Ein Deal zur rechten Zeit
Von Christopher Kalbhenn,
Frankfurt
Der eine oder andere hat sich bei diesem Deal zunächst verwundert die Augen gerieben. Als die Deutsche Börse die Übernahme von 80% der Institutional Shareholder Services (ISS), des führenden Stimmrechtsberaters, bekannt gab, schien nicht ganz nachvollziehbar, wie dieses Unternehmen zu dem Marktbetreiber passen beziehungsweise sein Geschäft sinnvoll ergänzen könnte. Auch wurde prompt über potenzielle Interessenkonflikte diskutiert. Kann ISS künftig ihren Kunden gegenüber vor der Hauptversammlung ihrer Muttergesellschaft eine für deren Führungsgremien gegebenenfalls unangenehme Empfehlung aussprechen? Sosehr die Prominenz von ISS auf ihrem Stimmrechtsberatungsgeschäft beruht: Attraktiv aus Sicht der Deutschen Börse war (und ist) sie vor allem aufgrund eines anderen Geschäftszweigs. ISS ist einer der weltweit führenden Anbieter von ESG-Ratings. ESG steht für Umwelt, Soziales und gute Unternehmensführung oder in einem Wort: für Nachhaltigkeit. Die Deutsche Börse hat damit ein Asset in dem Bereich der Finanzmärkte erworben, der in den kommenden Jahren voraussichtlich die höchsten Wachstumsraten aufweisen wird.
Kein Selbstläufer
Es war auch ein Deal zur rechten Zeit. Seine Bekanntgabe erfolgte, einen Tag bevor der Marktbetreiber seine neue Mittelfriststrategie „Compass 2023“ präsentierte. Schon vor der Vorstellung hatte Vorstandschef Theodor Weimer durchblicken lassen, dass die neue Strategie verstärkt auf Akquisitionen setzen würde. Konkret plant das Unternehmen für die Zeit bis 2023 ein durchschnittliches jährliches Wachstum des Erlöses und des Ergebnisses von 10%. Davon soll die Hälfte, d.h. durchschnittlich 5 % p.a., durch Akquisitionen generiert werden. Die projizierten zusätzlichen Erlöse belaufen sich auf 600 Mill. Euro. Dadurch, dass ISS hinzukam, erhöhte sich der bereits erreichte Teil auf 400 Mill. Euro.

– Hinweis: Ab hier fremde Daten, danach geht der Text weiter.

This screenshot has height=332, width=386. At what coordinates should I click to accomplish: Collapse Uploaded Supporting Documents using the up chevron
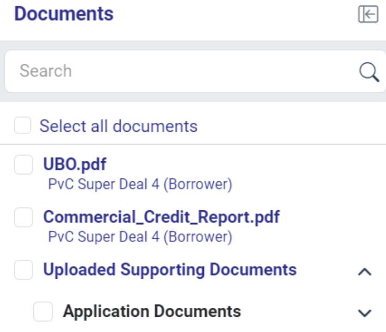click(364, 272)

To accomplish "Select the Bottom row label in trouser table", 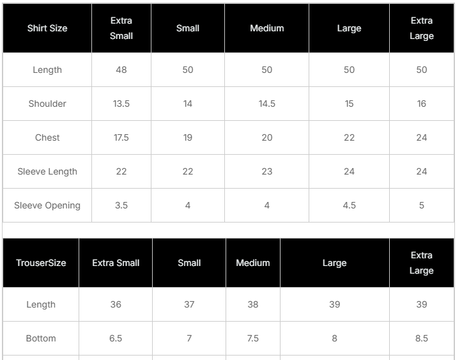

Eine besondere Herausforderung war die Transaktion dadurch, dass die Umstände, unter denen sie zustande kam, aufgrund der Einschränkungen durch die Corona-Pandemie alles andere als einfach waren, wie es Weimer kürzlich auf der Hauptversammlung des Unternehmens geschildert hat. „Mitten im Pandemie-Chaos ist uns aber dann doch ein Coup gelungen. Die Übernahme von ISS. Bekanntgabe im November 2020. Abgeschlossen drei Monate später bereits. Das Unternehmen hat seinen Sitz in den USA. Vergegenwärtigen Sie sich die Situation letztes Jahr, meine Damen und Herren. Die USA im Corona-Lockdown. Globale Einreisebeschränkungen. Flieger am Himmel mit der Hand zu zählen. „America first!“ Und zudem: ein gespaltenes Land im Wahlkampffieber. Wahrlich: unsere Übernahme in dieser Zeit war kein Selbstläufer. Wir brauchten eine Sondergenehmigung. Um einreisen zu dürfen. Um verhandeln zu können. Von Angesicht zu Angesicht. Wir haben damit (…) die andere Seite beeindruckt. Mehr als mit unserem Kaufpreis.“
Bei anderer Gelegenheit hat Weimer allerdings auch Umstände benannt, die der Transaktion entgegenkamen. Während der Bemühungen um die ISS war die Börsenszene von einem anderen Ereignis elektrisiert beziehungsweise abgelenkt: Dem Verkauf der Borsa Italiana, durch den die London Stock Exchange die Freigabe der Wettbewerbshüter der Europäischen Union für den Zusammenschluss mit dem Finanzdatenkonzern Refinitiv erreichen wollte. Als die Mehrländerbörse Euronext zum Zuge kam, war in den Medien wieder viel die Rede davon, dass die Deutsche Börse in der Börsenkonsolidierung wieder einmal leer ausgegangen und in Sachen Fusionen und Übernahmen nicht gerade besonders erfolgreich sei.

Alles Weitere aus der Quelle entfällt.